A-3464-09T4 (N.J. Super. App. Div. 2011) (Unpublished)

LOANS; GUARANTIES; CROSS-COLLATERALIZATION — Cross-collateralization clauses will be enforced, but if a subsequent loan does not reference the earlier document cross-collateralization clause and includes an integration clause barring reference to prior agreements, the later loan will not be considered to be cross-collateralized with the earlier loan.

Three shareholders borrowed funds from a bank to fund their business. They took out two business loans and executed personal guarantees. One of the shareholders also granted a second mortgage on its home. The mortgage included a cross-collateralization clause. The management company, whose members included the shareholders, also took out a loan. When the business failed, each filed for bankruptcy.

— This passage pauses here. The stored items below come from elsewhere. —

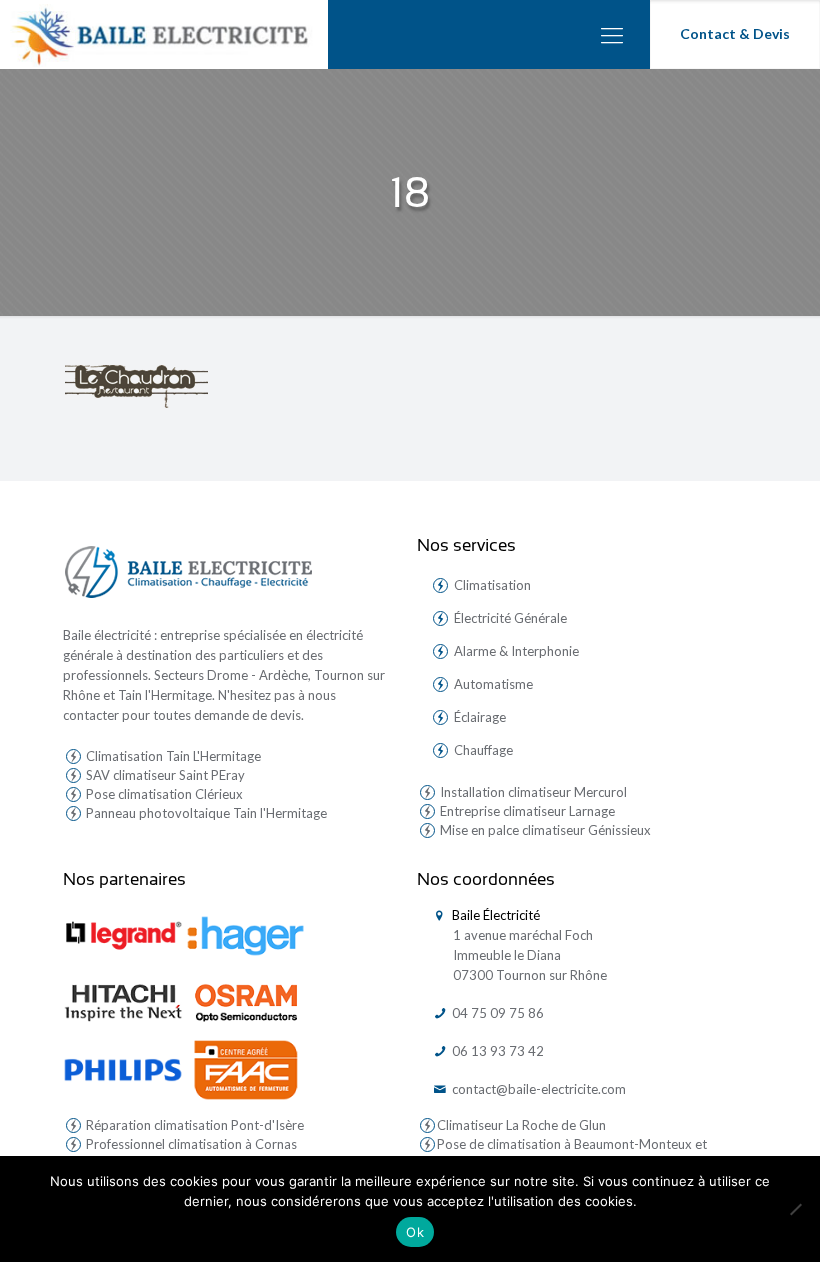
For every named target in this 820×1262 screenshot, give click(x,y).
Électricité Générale (510, 618)
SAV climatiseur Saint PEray (164, 775)
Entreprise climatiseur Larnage (526, 811)
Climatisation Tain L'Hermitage (172, 756)
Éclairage (480, 717)
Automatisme (493, 684)
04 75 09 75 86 (496, 1013)
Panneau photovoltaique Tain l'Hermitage (205, 813)
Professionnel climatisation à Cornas (190, 1144)
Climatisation (492, 585)
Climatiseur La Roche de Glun (521, 1125)
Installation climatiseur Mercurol (532, 792)
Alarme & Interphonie (516, 651)
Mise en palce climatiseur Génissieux (544, 830)
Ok (415, 1232)
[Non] (795, 1209)
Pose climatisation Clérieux (163, 794)
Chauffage (483, 750)
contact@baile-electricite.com (537, 1089)
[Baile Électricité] (164, 34)
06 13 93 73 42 (496, 1051)
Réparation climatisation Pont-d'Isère (193, 1125)
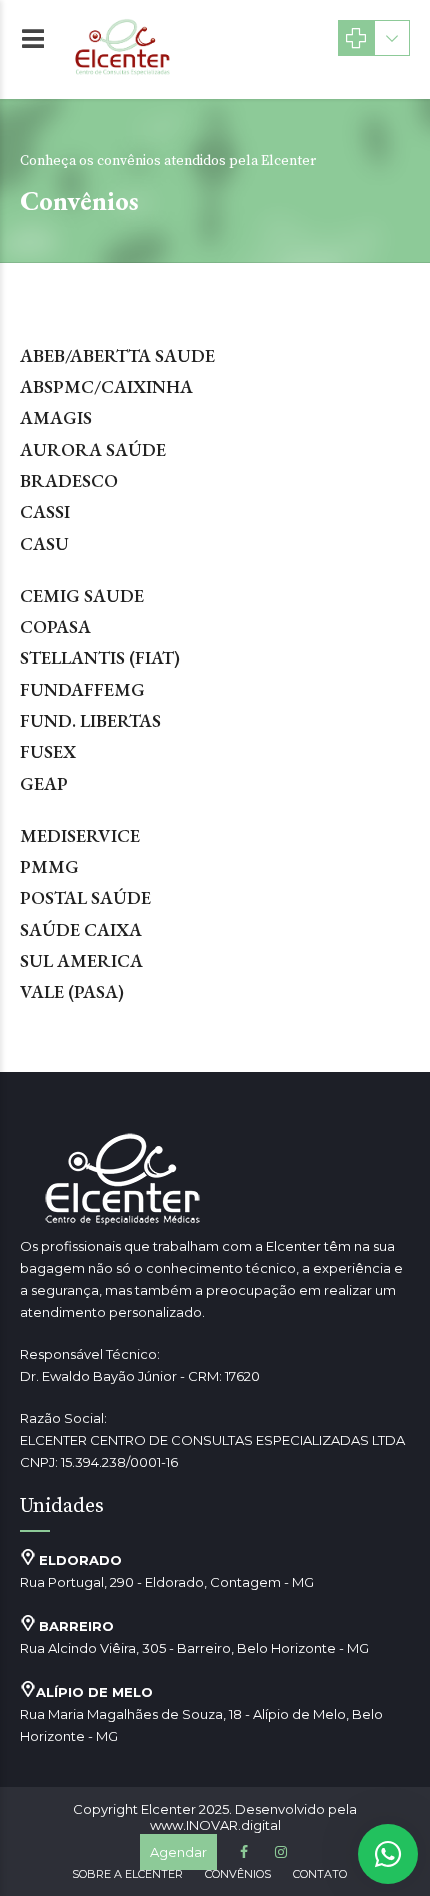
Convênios (238, 1874)
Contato (320, 1874)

The parents of one of the shareholders purchased the secured debt from the bank and sought to recover it. They recovered some of the obligations in the bankruptcy proceedings of two of the shareholder’s residences. The parents then sued to foreclose the mortgage on the third shareholder’s house. That shareholder admitted that he executed a guaranty and mortgage, but argued that the cross-collateralization clause did not extend to subsequent loans. The shareholder also argued that the parents were misapplying the funds they received from the liquidation of collateral of the business partners and co-debtors. Both parties filed motions for summary judgment. The lower court granted the shareholder’s motion, finding that recovery in the co-debtor’s bankruptcy proceeding was sufficient to satisfy the remaining loan balances. The management loan was secured only by commercial properly. Lastly, the integration clause in the management loan showed that the parties intended the loan to be self-contained. The language of that loan took precedence over the general language in the cross-collateralization clause.

The parents appealed from the order that directed discharge of a mortgage given by the shareholder. The parents also appealed from an order that ruled that a payment received by the parents in a related bankruptcy proceeding extinguished certain debts. They argued that the cross-collateralization clause in the mortgage (that had been executed together with the first loan) secured the shareholder’s performance under the guaranty that had been executed with the management loan. Therefore, all the debts would be secured by the second mortgage on the shareholder’s house. They also argued that they could apply the proceeds anyway they sought fit. The shareholder argued that the general cross-collateralization clause in the second mortgage was superseded by the specific integration clauses found in the management loan. Therefore it could not be secured by the mortgage.

At issue was the enforceability of the cross-collateralization clause in the mortgage and whether it extended to the guaranty given by the shareholder on the two subsequent loans. The Appellate Division held that cross-collateralization clauses are generally enforceable. Where, however, a later commercial transaction is designed to be separate from, and independent of, the agreement containing a cross-collateralization agreement, the earlier agreement will not be construed to extend to the subsequent debt. The express language of all the agreements showed the intention of the shareholders to be bound by the security they provided. But the express terms on the later agreements did not mention the pre-existing debt and the integration provision in it barred incorporation of terms in other previously executed agreements. The Court therefore affirmed the order discharging the mortgage given by the shareholder. In addition, the Court affirmed the order holding that the remainder of the debt owed by the shareholders to the parents had been extinguished.